▶ [What you should do]: In the entries below, which lines run from the one containing "Task: Click the grayscale" to the one containing "is (1274, 574)."? Copy exactly those lines, ends included, and no others.

Start of Source records

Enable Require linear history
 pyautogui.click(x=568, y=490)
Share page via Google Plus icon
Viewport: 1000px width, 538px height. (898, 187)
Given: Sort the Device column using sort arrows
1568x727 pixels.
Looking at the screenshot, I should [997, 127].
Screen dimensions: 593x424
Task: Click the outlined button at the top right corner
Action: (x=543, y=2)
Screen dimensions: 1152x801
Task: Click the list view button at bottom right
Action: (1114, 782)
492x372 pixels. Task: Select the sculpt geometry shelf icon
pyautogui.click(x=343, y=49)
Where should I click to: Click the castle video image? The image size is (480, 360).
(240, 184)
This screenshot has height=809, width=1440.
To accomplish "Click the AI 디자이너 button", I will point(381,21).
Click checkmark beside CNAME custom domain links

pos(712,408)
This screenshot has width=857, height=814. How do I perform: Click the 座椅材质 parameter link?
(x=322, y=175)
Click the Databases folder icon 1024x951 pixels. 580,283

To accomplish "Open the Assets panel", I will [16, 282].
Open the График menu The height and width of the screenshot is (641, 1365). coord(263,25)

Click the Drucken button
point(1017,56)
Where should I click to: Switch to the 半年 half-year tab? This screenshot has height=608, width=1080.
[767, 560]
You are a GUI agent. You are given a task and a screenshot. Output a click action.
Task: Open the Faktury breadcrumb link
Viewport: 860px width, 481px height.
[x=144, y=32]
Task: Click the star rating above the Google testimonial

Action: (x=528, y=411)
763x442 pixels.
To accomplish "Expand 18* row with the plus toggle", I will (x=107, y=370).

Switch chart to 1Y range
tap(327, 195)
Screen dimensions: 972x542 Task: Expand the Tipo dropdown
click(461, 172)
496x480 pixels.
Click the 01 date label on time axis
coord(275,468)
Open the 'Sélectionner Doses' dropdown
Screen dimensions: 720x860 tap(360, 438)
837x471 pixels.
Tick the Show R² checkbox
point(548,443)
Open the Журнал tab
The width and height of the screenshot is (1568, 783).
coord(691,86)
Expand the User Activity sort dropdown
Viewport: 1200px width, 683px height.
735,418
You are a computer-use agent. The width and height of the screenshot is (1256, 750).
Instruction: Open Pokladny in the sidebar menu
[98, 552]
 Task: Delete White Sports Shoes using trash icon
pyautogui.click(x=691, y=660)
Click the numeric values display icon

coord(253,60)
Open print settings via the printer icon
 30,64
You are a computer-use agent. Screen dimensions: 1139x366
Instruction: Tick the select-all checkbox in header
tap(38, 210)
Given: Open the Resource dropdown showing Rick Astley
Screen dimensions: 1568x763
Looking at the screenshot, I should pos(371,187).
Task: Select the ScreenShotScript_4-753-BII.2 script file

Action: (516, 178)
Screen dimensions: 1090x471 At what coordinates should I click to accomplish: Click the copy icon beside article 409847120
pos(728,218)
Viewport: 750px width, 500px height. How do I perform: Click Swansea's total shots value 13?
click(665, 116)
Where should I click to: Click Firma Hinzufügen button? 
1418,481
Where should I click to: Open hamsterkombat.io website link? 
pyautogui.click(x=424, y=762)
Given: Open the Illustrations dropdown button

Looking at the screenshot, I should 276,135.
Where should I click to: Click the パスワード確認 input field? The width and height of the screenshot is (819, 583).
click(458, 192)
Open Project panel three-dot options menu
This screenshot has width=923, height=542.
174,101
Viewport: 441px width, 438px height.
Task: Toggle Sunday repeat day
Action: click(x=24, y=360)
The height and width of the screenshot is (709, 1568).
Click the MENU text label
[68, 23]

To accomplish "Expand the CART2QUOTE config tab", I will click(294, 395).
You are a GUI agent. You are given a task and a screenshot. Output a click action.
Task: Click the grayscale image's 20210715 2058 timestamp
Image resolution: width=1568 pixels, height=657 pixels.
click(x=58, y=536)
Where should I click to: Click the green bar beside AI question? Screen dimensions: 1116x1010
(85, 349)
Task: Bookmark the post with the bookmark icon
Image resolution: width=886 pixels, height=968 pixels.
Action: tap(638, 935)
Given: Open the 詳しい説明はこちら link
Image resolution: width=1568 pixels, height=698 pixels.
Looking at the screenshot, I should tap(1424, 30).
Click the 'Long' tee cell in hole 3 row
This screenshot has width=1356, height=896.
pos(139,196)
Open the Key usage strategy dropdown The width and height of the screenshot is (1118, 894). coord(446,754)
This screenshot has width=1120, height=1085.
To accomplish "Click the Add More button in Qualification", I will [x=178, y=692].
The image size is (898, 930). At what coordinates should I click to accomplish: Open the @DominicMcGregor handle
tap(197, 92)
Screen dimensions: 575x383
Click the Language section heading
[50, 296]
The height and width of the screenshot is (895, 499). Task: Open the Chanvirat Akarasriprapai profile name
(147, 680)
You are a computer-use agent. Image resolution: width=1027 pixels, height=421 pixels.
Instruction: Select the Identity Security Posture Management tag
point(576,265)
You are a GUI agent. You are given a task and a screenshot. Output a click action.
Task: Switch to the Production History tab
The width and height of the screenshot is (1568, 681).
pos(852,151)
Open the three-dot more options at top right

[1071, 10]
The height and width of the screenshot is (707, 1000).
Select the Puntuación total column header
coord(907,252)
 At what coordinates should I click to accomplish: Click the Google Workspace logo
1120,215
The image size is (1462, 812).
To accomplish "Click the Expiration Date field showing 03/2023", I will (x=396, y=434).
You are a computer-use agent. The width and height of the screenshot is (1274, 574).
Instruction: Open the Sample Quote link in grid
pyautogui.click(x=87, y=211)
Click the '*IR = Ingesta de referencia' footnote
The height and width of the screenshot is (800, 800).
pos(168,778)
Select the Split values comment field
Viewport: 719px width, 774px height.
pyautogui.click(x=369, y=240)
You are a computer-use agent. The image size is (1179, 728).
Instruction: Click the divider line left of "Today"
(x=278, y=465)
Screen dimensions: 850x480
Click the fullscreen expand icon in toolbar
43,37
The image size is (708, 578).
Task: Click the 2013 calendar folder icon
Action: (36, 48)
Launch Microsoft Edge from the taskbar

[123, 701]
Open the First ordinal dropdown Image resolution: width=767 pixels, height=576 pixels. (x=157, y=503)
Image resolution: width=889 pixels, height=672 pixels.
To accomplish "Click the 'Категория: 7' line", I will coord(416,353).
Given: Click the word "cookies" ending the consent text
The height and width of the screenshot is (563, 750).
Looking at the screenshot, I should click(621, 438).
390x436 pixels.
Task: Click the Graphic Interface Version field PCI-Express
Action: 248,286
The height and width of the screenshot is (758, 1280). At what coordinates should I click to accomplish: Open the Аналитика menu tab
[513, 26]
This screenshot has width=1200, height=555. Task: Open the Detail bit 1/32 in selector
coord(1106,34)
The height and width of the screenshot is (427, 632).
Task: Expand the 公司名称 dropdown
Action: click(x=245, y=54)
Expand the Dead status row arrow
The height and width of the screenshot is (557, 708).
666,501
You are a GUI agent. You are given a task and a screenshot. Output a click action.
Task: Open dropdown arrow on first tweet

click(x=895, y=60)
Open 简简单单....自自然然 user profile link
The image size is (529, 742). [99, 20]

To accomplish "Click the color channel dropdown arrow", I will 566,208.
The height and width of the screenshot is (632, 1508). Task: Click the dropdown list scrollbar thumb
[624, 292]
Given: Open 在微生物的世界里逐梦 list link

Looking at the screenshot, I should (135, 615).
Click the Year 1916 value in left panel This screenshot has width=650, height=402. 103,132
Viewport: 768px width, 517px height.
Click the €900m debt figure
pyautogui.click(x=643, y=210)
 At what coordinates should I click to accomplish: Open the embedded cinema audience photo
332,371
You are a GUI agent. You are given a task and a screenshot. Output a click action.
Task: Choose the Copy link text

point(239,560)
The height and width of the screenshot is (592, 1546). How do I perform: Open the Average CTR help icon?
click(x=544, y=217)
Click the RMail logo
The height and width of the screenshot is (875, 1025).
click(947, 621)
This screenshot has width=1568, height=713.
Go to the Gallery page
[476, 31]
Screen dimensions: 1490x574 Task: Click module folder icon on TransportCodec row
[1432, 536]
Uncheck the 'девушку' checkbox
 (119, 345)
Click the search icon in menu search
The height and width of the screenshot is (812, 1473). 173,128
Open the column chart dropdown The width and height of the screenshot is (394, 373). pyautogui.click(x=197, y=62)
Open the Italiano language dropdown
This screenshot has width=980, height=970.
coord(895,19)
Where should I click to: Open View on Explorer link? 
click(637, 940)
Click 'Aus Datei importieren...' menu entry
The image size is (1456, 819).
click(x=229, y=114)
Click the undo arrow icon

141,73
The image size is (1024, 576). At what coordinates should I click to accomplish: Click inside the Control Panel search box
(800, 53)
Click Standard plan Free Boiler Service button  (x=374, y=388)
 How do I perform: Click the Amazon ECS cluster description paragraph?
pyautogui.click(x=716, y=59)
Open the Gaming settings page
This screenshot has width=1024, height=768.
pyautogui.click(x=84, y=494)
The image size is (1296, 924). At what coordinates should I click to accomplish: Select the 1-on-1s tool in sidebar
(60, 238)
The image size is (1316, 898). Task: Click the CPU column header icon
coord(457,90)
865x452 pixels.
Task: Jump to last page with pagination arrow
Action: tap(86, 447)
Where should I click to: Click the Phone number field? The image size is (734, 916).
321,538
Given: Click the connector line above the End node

End of Source records

▶ [Written reply]:
Task: Click the grayscale image's 20210715 2058 timestamp
Image resolution: width=1568 pixels, height=657 pixels.
click(x=58, y=536)
Where should I click to: Click the green bar beside AI question? Screen dimensions: 1116x1010
(85, 349)
Task: Bookmark the post with the bookmark icon
Image resolution: width=886 pixels, height=968 pixels.
Action: tap(638, 935)
Given: Open the 詳しい説明はこちら link
Image resolution: width=1568 pixels, height=698 pixels.
Looking at the screenshot, I should tap(1424, 30).
Click the 'Long' tee cell in hole 3 row
This screenshot has width=1356, height=896.
pos(139,196)
Open the Key usage strategy dropdown The width and height of the screenshot is (1118, 894). coord(446,754)
This screenshot has width=1120, height=1085.
To accomplish "Click the Add More button in Qualification", I will [x=178, y=692].
The image size is (898, 930). At what coordinates should I click to accomplish: Open the @DominicMcGregor handle
tap(197, 92)
Screen dimensions: 575x383
Click the Language section heading
[50, 296]
The height and width of the screenshot is (895, 499). Task: Open the Chanvirat Akarasriprapai profile name
(147, 680)
You are a computer-use agent. Image resolution: width=1027 pixels, height=421 pixels.
Instruction: Select the Identity Security Posture Management tag
point(576,265)
You are a GUI agent. You are given a task and a screenshot. Output a click action.
Task: Switch to the Production History tab
The width and height of the screenshot is (1568, 681).
pos(852,151)
Open the three-dot more options at top right

[1071, 10]
The height and width of the screenshot is (707, 1000).
Select the Puntuación total column header
coord(907,252)
 At what coordinates should I click to accomplish: Click the Google Workspace logo
1120,215
The image size is (1462, 812).
To accomplish "Click the Expiration Date field showing 03/2023", I will (x=396, y=434).
You are a computer-use agent. The width and height of the screenshot is (1274, 574).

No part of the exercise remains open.